--- Provided information ---
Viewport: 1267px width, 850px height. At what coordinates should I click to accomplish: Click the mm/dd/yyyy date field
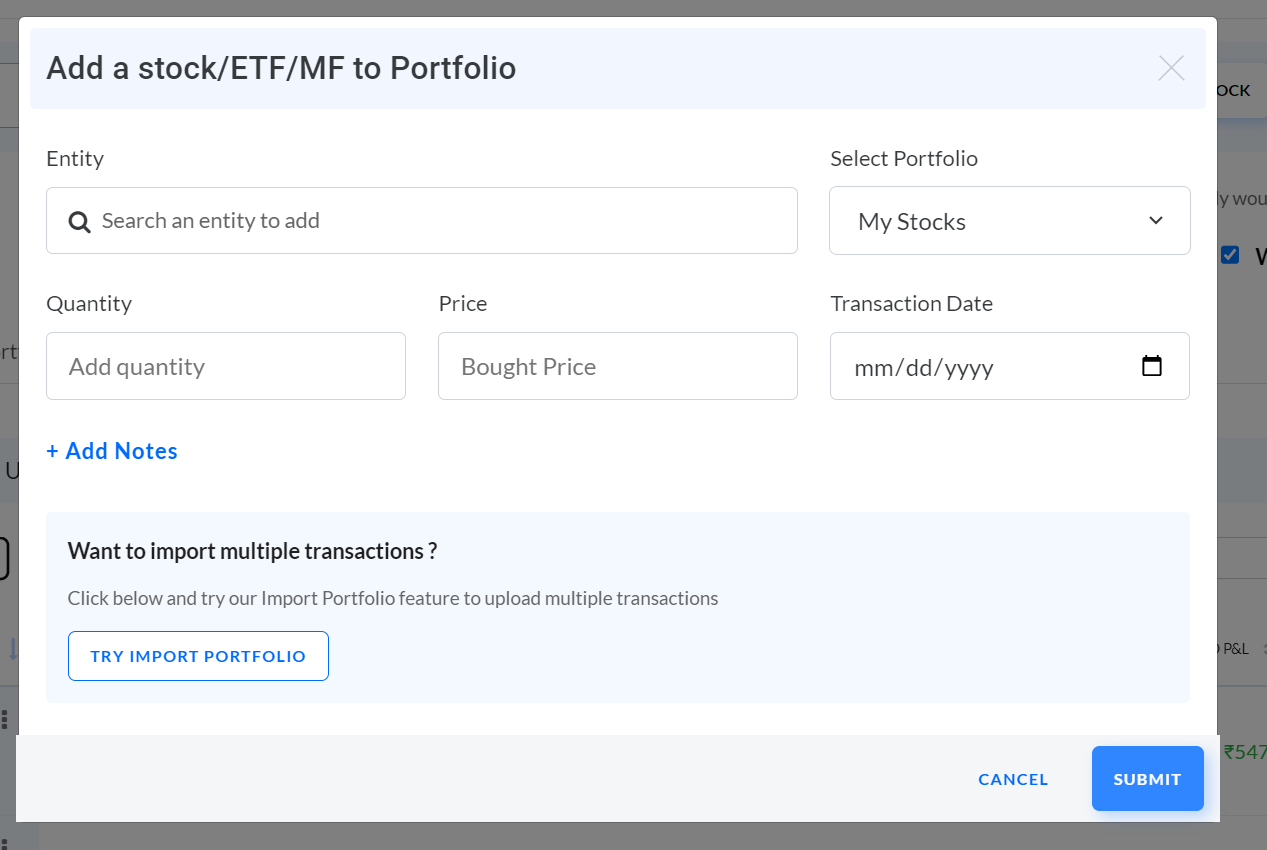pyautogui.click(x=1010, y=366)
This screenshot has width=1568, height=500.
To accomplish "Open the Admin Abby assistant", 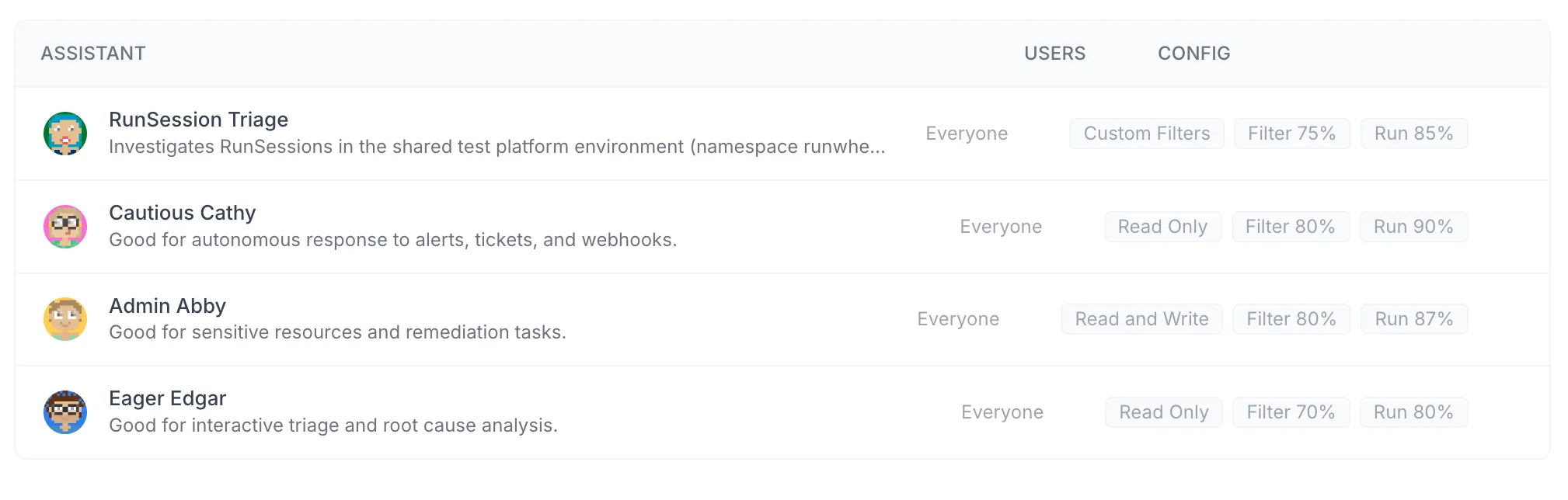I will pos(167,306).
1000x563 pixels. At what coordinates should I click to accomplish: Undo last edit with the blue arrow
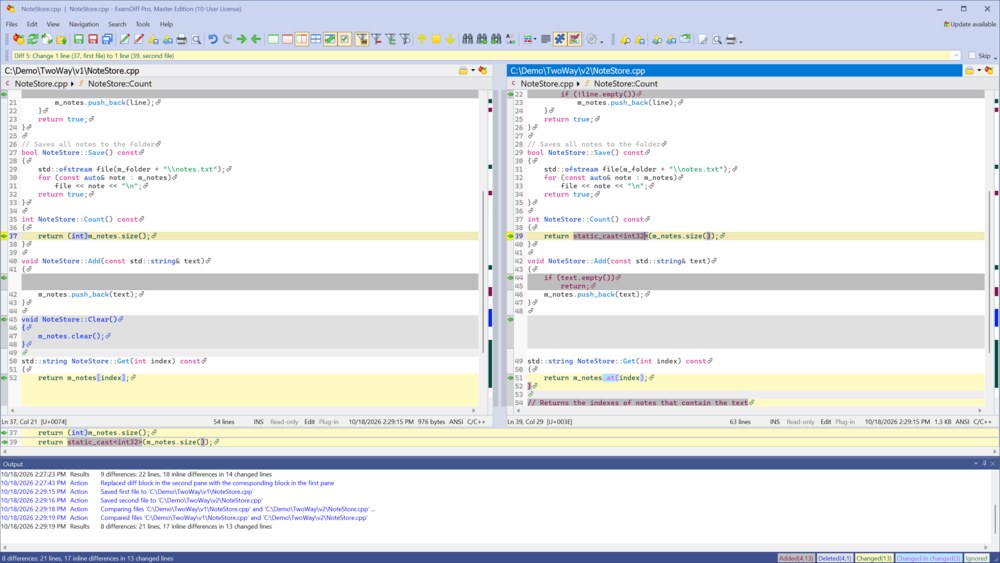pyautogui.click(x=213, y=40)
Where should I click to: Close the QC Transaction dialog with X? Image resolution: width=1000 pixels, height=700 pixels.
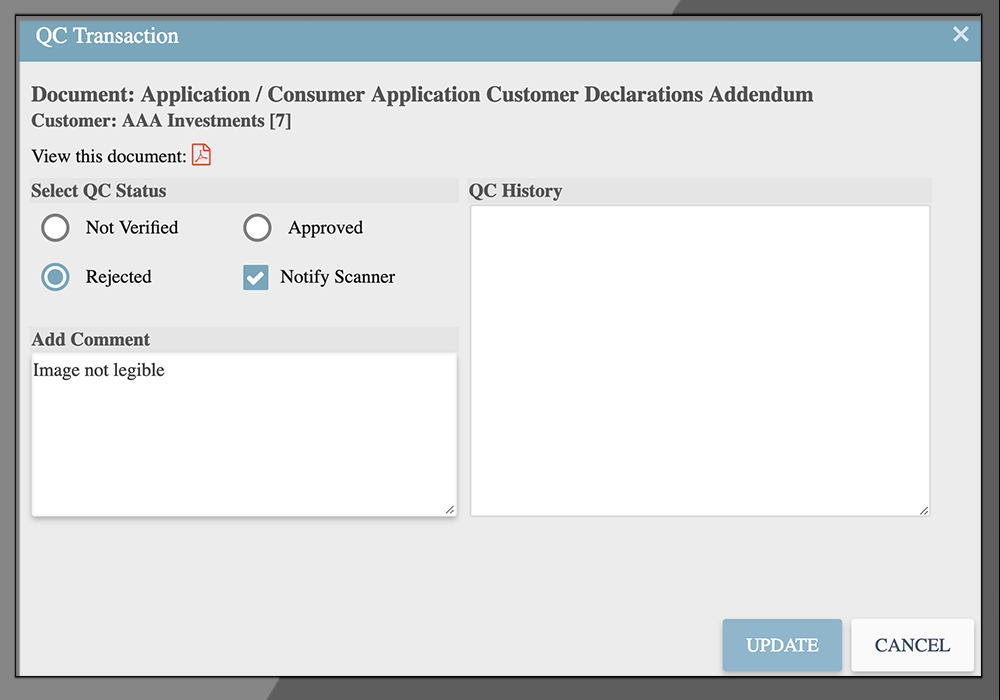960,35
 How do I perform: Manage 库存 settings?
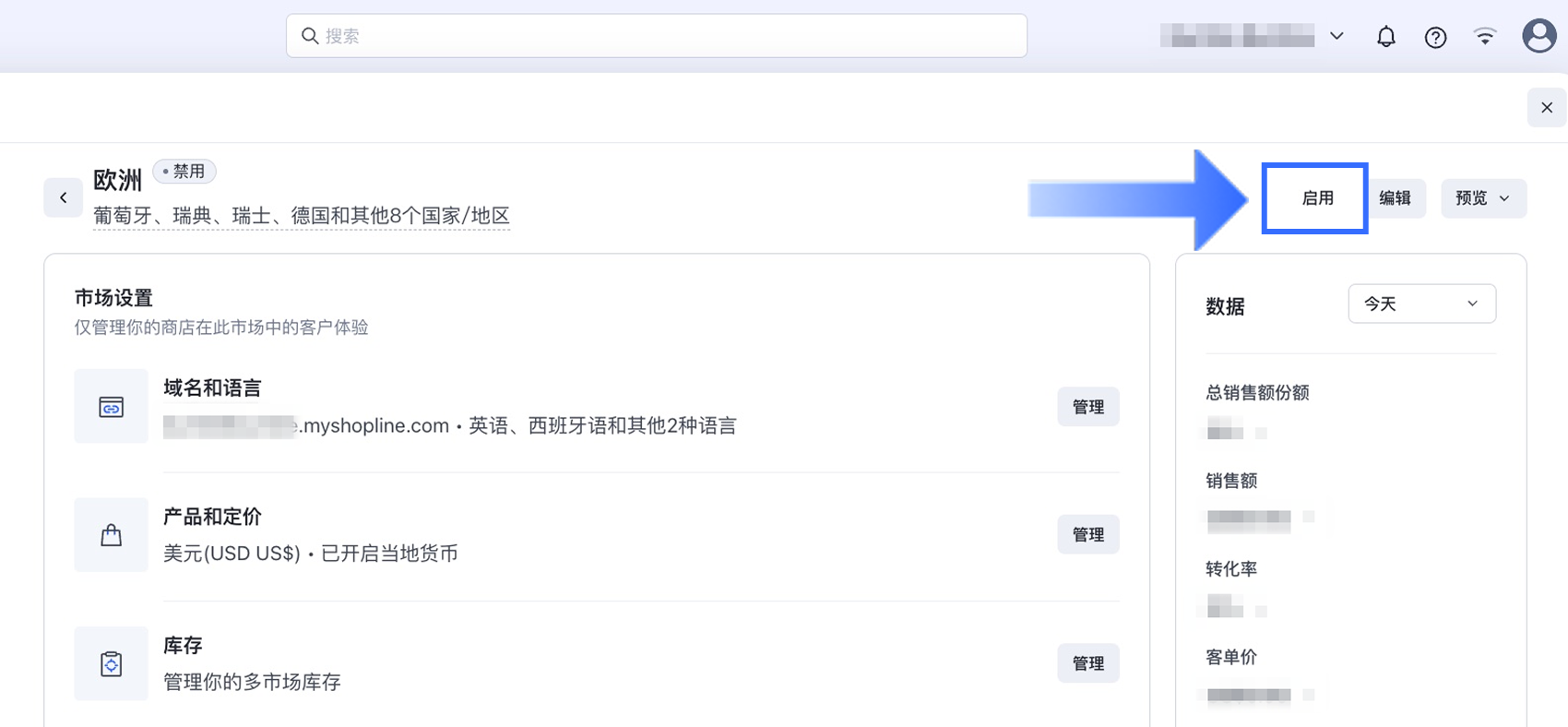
---
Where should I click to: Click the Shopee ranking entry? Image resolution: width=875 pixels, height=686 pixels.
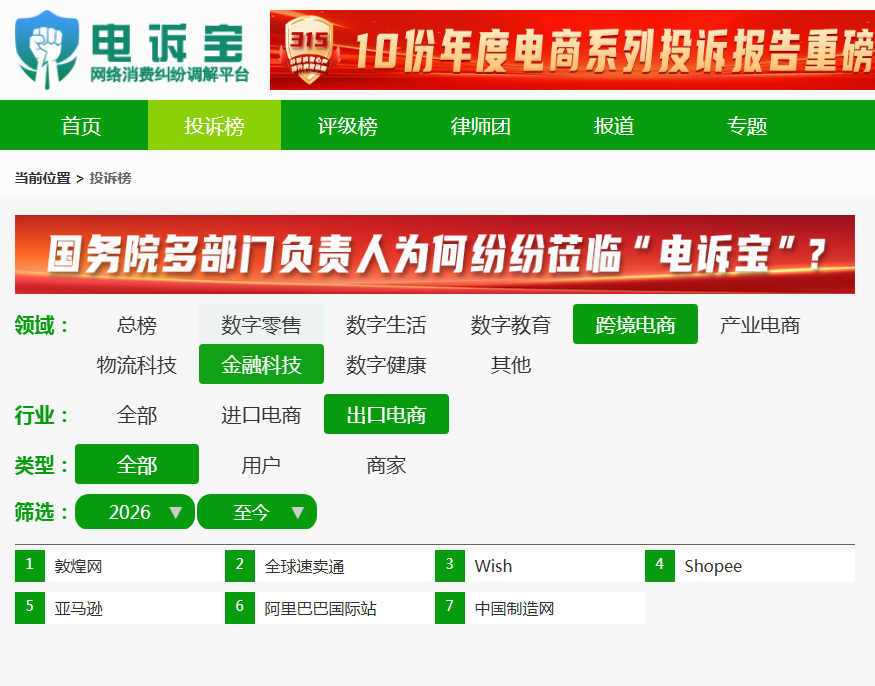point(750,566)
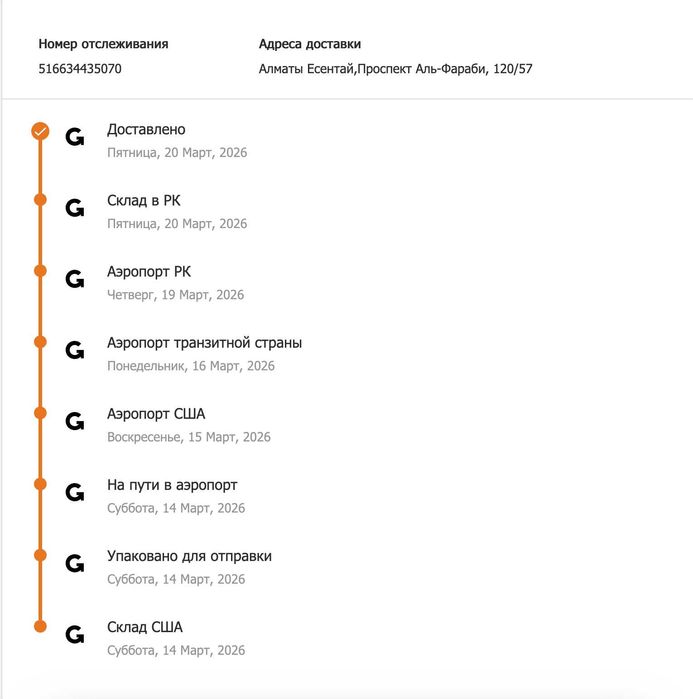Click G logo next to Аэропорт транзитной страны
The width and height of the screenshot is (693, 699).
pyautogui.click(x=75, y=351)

--- What the task asks ---
From the records above, return exactly the lines running from the one that contains "Where should I click to: Close" down to the one that contains "How do I perform: Manage 库存 settings?", both included, without any pictures.

--- Solution ---
Where should I click to: Close the QC Transaction dialog with X? Image resolution: width=1000 pixels, height=700 pixels.
960,35
 How do I perform: Manage 库存 settings?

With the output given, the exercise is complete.